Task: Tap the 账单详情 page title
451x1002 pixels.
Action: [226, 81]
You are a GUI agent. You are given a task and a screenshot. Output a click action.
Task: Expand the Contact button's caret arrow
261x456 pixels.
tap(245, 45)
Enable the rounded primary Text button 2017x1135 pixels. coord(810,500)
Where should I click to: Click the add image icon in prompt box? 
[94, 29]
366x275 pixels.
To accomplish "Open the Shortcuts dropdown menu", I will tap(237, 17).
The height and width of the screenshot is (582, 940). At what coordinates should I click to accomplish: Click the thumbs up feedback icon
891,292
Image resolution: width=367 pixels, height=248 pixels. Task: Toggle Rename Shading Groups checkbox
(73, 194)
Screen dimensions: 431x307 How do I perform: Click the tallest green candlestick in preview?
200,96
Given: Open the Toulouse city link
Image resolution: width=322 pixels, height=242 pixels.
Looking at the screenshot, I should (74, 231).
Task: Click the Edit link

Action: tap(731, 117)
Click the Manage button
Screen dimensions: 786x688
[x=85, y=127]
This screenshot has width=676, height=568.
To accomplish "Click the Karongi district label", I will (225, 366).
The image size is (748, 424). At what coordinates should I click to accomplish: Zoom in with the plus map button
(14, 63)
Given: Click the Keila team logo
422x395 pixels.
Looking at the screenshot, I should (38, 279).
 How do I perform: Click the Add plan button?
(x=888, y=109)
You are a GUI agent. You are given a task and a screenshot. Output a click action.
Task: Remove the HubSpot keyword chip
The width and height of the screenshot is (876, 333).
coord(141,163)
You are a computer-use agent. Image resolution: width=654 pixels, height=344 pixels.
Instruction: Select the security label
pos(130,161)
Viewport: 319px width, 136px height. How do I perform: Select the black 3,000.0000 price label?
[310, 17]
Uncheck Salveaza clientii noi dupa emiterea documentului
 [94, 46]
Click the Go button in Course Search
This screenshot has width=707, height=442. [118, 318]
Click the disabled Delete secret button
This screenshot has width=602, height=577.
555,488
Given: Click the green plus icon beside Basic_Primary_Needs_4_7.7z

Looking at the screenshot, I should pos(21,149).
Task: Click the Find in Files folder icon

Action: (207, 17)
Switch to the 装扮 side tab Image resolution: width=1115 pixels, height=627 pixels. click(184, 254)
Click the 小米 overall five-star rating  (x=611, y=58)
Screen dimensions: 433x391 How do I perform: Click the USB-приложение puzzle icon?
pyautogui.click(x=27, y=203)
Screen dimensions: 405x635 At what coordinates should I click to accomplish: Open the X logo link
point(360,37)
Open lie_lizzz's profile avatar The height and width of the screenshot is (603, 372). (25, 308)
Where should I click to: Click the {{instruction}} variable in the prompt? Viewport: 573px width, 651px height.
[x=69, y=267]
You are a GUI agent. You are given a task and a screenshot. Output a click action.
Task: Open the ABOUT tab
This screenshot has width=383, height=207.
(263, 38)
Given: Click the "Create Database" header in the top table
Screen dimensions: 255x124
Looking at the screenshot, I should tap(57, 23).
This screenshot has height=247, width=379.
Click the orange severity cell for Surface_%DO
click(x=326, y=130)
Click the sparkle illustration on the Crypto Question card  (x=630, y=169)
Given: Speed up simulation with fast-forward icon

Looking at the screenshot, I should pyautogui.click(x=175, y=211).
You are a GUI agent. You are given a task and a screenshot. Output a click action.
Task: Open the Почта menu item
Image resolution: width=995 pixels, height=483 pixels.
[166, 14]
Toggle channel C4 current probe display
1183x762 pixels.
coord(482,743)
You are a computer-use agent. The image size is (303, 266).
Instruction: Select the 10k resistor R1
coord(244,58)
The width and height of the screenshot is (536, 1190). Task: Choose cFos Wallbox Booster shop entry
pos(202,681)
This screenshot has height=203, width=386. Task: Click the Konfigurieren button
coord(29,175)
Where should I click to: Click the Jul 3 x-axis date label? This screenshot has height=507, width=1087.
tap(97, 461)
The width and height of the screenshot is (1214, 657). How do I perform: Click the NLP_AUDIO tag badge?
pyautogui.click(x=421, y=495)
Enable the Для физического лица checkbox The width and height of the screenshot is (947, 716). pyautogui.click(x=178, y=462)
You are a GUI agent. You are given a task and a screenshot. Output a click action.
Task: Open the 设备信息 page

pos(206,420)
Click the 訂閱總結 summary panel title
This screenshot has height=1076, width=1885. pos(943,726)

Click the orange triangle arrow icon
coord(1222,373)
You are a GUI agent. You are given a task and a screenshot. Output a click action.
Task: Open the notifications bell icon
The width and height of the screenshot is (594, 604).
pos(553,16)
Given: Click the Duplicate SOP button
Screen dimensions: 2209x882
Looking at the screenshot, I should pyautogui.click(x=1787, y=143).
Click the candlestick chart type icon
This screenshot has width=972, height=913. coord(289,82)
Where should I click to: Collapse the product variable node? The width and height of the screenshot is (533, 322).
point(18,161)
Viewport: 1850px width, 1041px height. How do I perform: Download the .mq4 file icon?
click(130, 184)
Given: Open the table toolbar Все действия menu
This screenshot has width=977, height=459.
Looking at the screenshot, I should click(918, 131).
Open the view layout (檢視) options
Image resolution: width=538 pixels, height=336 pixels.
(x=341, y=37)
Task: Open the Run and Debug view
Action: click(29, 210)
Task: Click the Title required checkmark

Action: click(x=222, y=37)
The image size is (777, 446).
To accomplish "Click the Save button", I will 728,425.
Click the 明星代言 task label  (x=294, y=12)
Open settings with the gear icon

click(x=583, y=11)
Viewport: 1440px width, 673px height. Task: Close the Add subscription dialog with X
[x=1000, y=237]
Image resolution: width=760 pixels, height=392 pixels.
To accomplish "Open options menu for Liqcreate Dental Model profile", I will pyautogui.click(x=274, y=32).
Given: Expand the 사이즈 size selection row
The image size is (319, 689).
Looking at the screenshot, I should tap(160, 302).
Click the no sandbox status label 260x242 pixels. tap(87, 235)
━━━━
Written exercise: Edit everything from the start of the records down to the line containing "(x=888, y=109)" by changing "pixels" to "px" and leaving the rest unchanged.

Reply to the exercise:
Task: Tap the 账单详情 page title
451x1002 px.
Action: [226, 81]
You are a GUI agent. You are given a task and a screenshot. Output a click action.
Task: Expand the Contact button's caret arrow
261x456 px.
tap(245, 45)
Enable the rounded primary Text button 2017x1135 px. coord(810,500)
Where should I click to: Click the add image icon in prompt box? 
[94, 29]
366x275 px.
To accomplish "Open the Shortcuts dropdown menu", I will tap(237, 17).
The height and width of the screenshot is (582, 940). At what coordinates should I click to accomplish: Click the thumbs up feedback icon
891,292
Image resolution: width=367 px, height=248 px. Task: Toggle Rename Shading Groups checkbox
(73, 194)
Screen dimensions: 431x307 How do I perform: Click the tallest green candlestick in preview?
200,96
Given: Open the Toulouse city link
Image resolution: width=322 px, height=242 px.
Looking at the screenshot, I should (74, 231).
Task: Click the Edit link

Action: tap(731, 117)
Click the Manage button
Screen dimensions: 786x688
[x=85, y=127]
This screenshot has width=676, height=568.
To accomplish "Click the Karongi district label", I will (225, 366).
The image size is (748, 424). At what coordinates should I click to accomplish: Zoom in with the plus map button
(14, 63)
Given: Click the Keila team logo
422x395 px.
Looking at the screenshot, I should (38, 279).
 How do I perform: Click the Add plan button?
(x=888, y=109)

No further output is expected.